Le acqueforti africane
di Laurenzio Laurenzi
di Raffaele Laurenzi
Vai all'articolo originale del 1938 Altre opere
Nacque ad Assisi nel 1878 e frequentò l’Accademia delle Belle Arti di Roma, ma fondamentalmente Laurenzio Laurenzi, pittore paesaggista e incisore, era un autodidatta. Forte del suo talento naturale, viaggiò in lungo e in largo in Europa, in Africa del nord e in Medio Oriente per fissare su 80 lastre di rame altrettante vestigia dell’Impero Romano.
Viaggiò anche in Somalia e in Eritrea, ove ritrasse paesaggi, animali e luoghi storici, seguendo quella tendenza artistica, diffusa all’epoca, che prediligeva i soggetti esotici.
Lo scrittore e giornalista Eugenio Giovannetti (1883-1951) gli dedicò alcune pagine del periodico «Annali dell’Africa Italiana», pubblicato nell’agosto del 1938. L’articolo, intitolato «Le acqueforti africane di Laurenzio Laurenzi», è accompagnato dalla riproduzione di sei opere: lo riportiamo integralmente.
L’artista Laurenzi emerse a livello nazionale nel febbraio 1920, in seguito a una mostra personale presso l’autorevole Galleria La Vinciana di Milano, tuttora in attività, dove espose opere che ritraevano per lo più vedute di Assisi e della campagna umbra. Alcuni giornali ne parlarono e a Laurenzio si aprirono le porte di altre gallerie in Italia e all’estero, in particolare a Parigi, Praga e Roma.
Nel corso del 1934, il Corriere di Milano pubblicò sette sue acqueforti nelle pagine delle arti e delle scienze. Tra queste, due belle vedute di Venezia.
Il 7 giugno del 1938, Laurenzi varcò il maestoso ingresso del Quirinale e fu ricevuto in udienza privata dal re Vittorio Emanuele III. Scopo della visita: fare omaggio al re di un album contenente le acqueforti in cui aveva ritratto le vestigia dell'impero romano. Probabilmente l’artista sperava che il re o Mussolini, riconoscenti della sua opera, gli conferissero una onorificenza e una pensione... Con la caduta del fascismo, cadde anche la sua speranza.
Stanco della vita nomade, alla fine degli anni Trenta si ritirò nel suo appartamento-studio di Roma, dove visse gli anni difficili della guerra. Il 20 dicembre 1946 i vicini lo trovarono morto nel suo appartamento-studio, ucciso dal gas assieme al suo gatto. Nessuno appurò se si fosse trattato di incidente o suicidio.
Se si guardano da vicino le acqueforti di Laurenzio Laurenzi, si scopre un suo vezzo: là dove i tratti dell’incisione sono più fitti e confusi, per esempio per rappresentare una zona d’ombra o un selciato, egli disegnava piccolo piccolo, con tratto svelto, una topolina e un uccellino e tra i due un fiore, allegoria un po’ goliardica di argomento sessuale. Oppure scriveva, in modo che risultasse altrettanto ben mimetizzato, quello che gli passava per la testa in quel momento. Ma poiché lo incideva sulla lastra scrivendo da sinistra a destra, sulla stampa risultava scritto al contrario, perciò leggibile solo con l’aiuto di uno specchio. Cito due frasi che mi sono rimaste impresse: «Oggi compio 56 anni e ancora tira bene»; «30 settembre 1938, conferenza di Monaco. Il Duce salva la pace. Viva il Duce». Anche lui, come tutti gli italiani, aveva creduto, ingenuamente, che Mussolini non volesse la guerra.

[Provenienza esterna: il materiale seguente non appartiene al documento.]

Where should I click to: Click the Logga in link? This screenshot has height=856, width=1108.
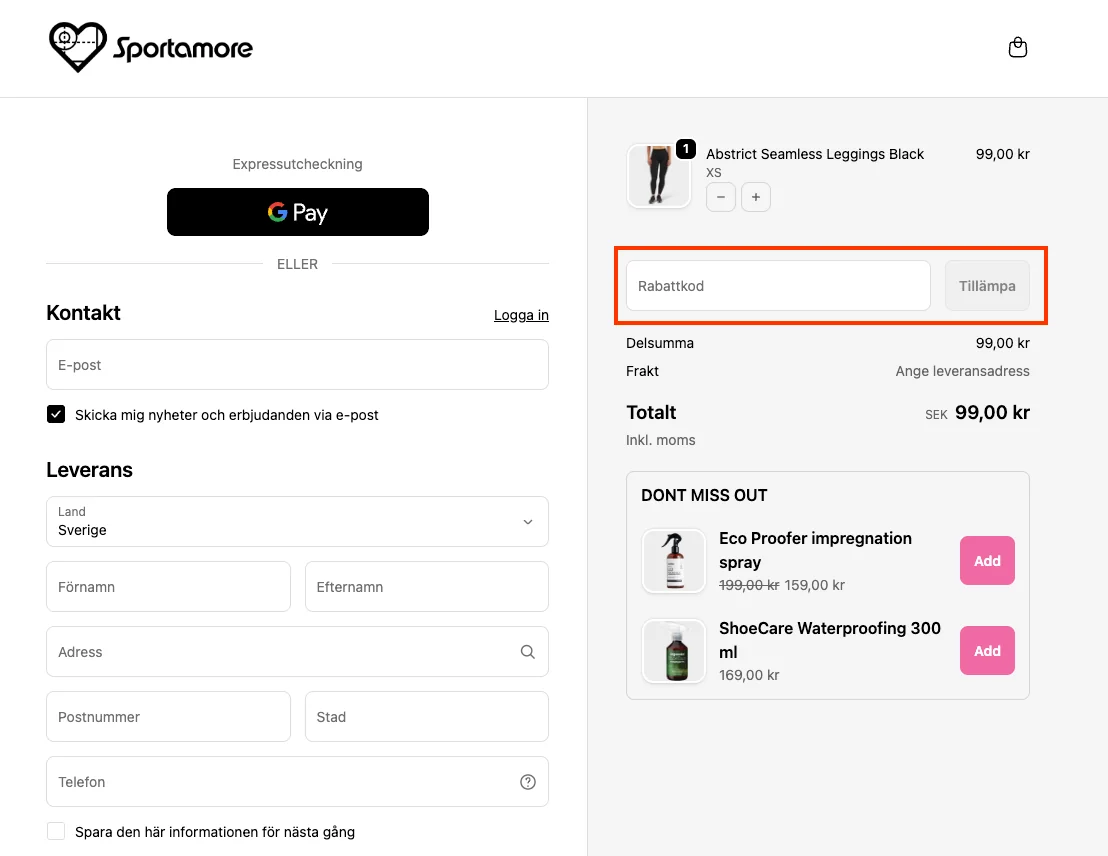(521, 315)
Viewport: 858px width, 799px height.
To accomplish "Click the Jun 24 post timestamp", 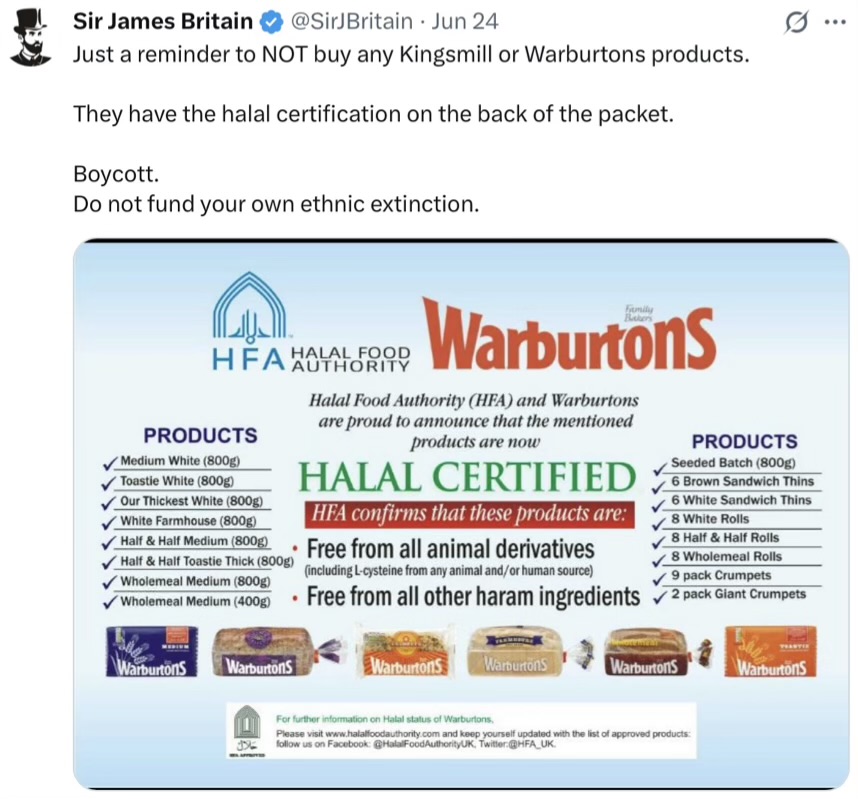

Chi conosceva bene Laurenzi sosteneva che avesse anche un altro vezzo: quello di «tirare» più copie di quante ne dichiarasse. Lo conferma il fatto che non distruggeva le lastre, ma le conservava per eventuali ristampe, che eseguiva lui stesso, perché sosteneva che solo l’autore sapeva come inchiostrare e quanta pressione esercitare sotto il torchio per ottenere il risultato migliore.
Una nota personale: Laurenzio era zio di Aurelio Laurenzi, il funzionario coloniale, padre dello scrivente, di cui si racconta la lunga esperienza in Oltregiuba e in Somalia nel libro «Indagine su mio padre», che può essere liberamente «scaricato» dal nostro sito Mai Taclì / Somalia / Testimonianze.